Из Мюнхена, где Доницетти гостит у маэстро Ахиблингера, он пишет Майру, сообщая, что посетил Германию и родной дом дорогого старца в Мендорфе. Он искренне признается:
"Мое появление на свет было, однако, более тайным, поскольку я родился в Борго Канале под землей, куда никогда не проникал луч солнца. Словно филин, начал я свой полет. Неся самому себе то печальное, то счастливое предвестье, отнюдь не поддерживаемый моим несчастным отцом, который постоянно твердил мне: "Этого не может быть, чтобы ты писал музыку и был приглашен в Неаполь, в Вену".
Щитом от подобных унижений мне служила только сила духа. Признаю это и горжусь: у меня было много неудач и не одну тайную слезу пролил я, когда горел желанием что-то сделать. Да и как не пролить эту тайную слезу из-за напрасных трудов, из-за все новых и новых трудностей, какие возникают когда ловишь счастливый случай. И все же мне всегда везло, я всегда его находил, теперь уже больше не ищу! Я счастлив, любим и почитаем... Что еще нужно? На небе обитает душа, которая молится за меня, за вас, за всех".
Доницетти не едет в Неаполь, потому что постановка его "Катерины Корнаро" перенесена на январь будущего года и отправляется в Париж, где принимается работать "с семи утра до четырех часов дня", с головой уйдя в "Дона Себастьяно" - в новую оперу в пяти актах, которую маэстро готовит для Гранд-опера.
В одном из писем Мейерберу он сообщает:
"Вы, конечно, хорошо знаете несчастливый поход короля дона Себастьяно против Алжира, где он потерял всю армию и погиб такой загадочной смертью. Вокруг этого события и строится сюжет.
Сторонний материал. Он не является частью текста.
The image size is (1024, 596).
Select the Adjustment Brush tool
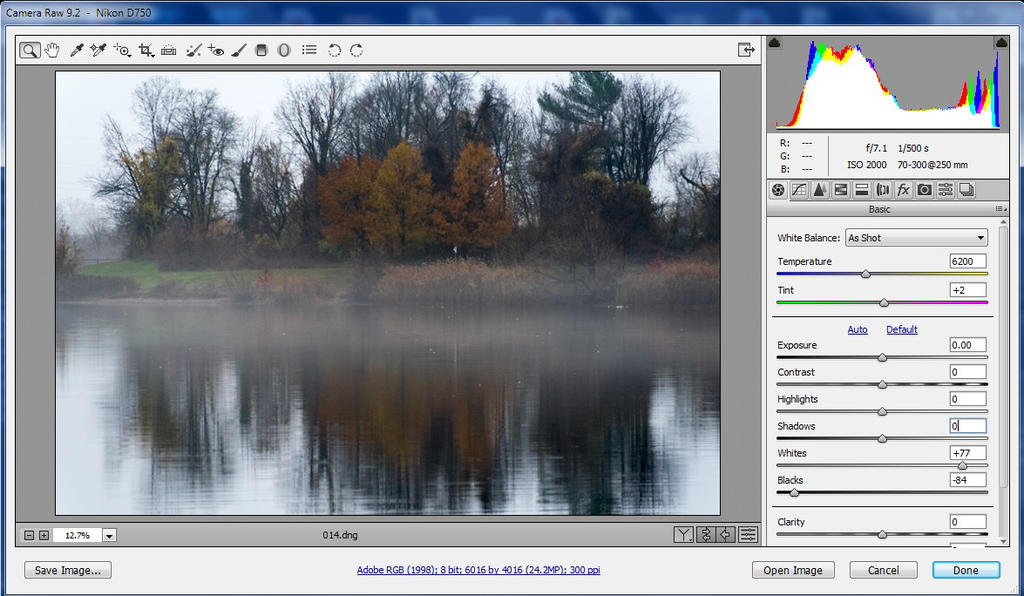coord(239,50)
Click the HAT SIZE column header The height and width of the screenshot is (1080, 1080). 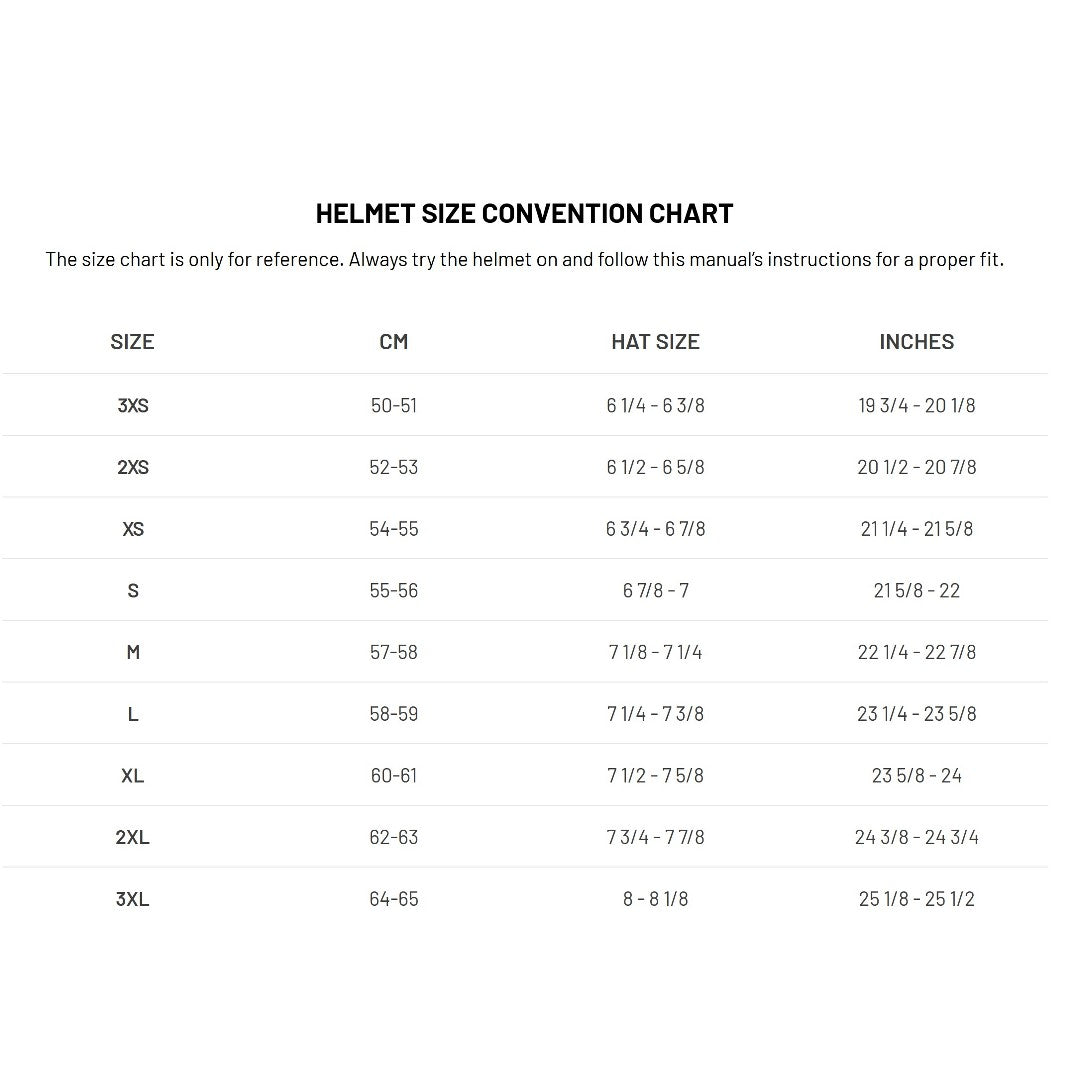655,342
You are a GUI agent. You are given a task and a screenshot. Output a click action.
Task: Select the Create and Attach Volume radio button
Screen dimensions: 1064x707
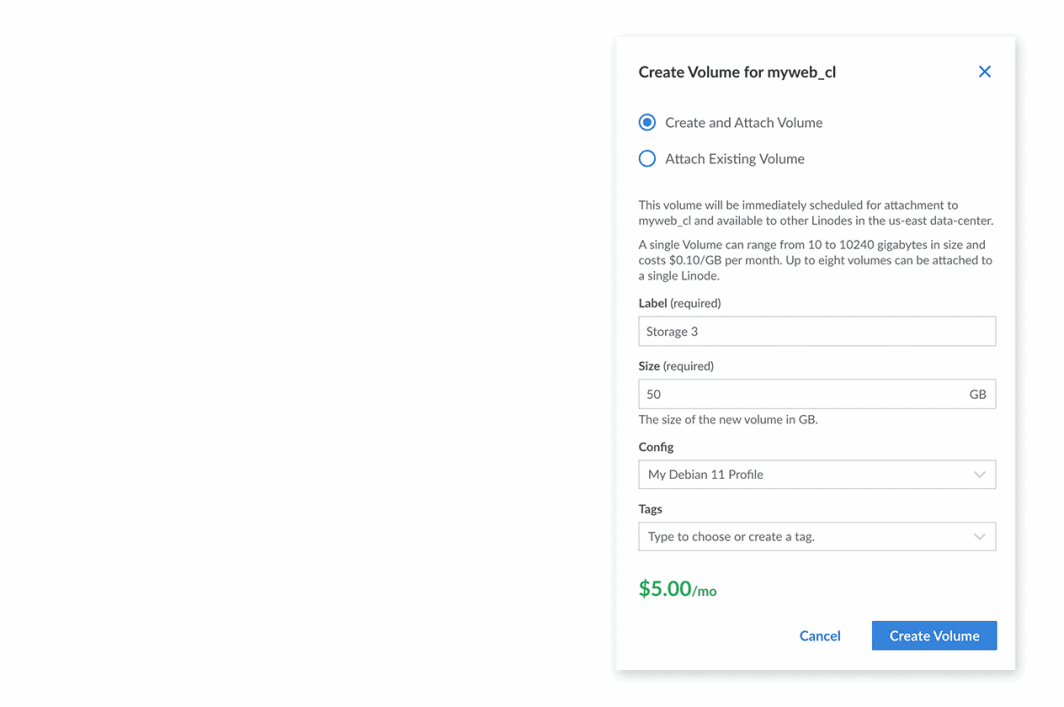tap(647, 122)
У меня тут есть и Камоэнс, и инквизиция, плетущая интриги, чтобы сделать Португалию рабыней Испании - словом, всего понемногу. Тратятся огромные деньги на постановку. Приглашены новые художники, работа уже идет вовсю, и мне еще предстоит потрудиться, потому что пока существуют лишь некоторые наброски для каждого действия, но и этого достаточно, чтобы за неделю писать по акту".
Маэстро находит время и для постановки в октябре в Итальянском театре "Велизария" и "Марии ди Роган", а также чтобы возобновить Мучеников в Гранд-опера.
- Что за жизнь! Ни минуты покоя!
- А почему же ты не устроишь себе небольшой перерыв и не отдохнешь?
- Почему... Потому что как только я перестану творить, больше уже не смогу взяться за работу. Так что, надо держаться и двигаться вперед.
Он вздыхает, но в сущности такая напряженная жизнь - беспрестанные разъезды, безостановочный труд, все новые оперы, все новые волнения - такая жизнь, какую он всегда любил, и сейчас ему по душе. Остановиться? Передохнуть? Ему и в самом деле кажется, будто потом он уже не сможет сделать ни шагу. Какая-то тревожная предопределенность гнетет его, вынуждает действовать, подхлестывает. Ах, как же далека та, скромная жизнь в молодости, в Бергамо!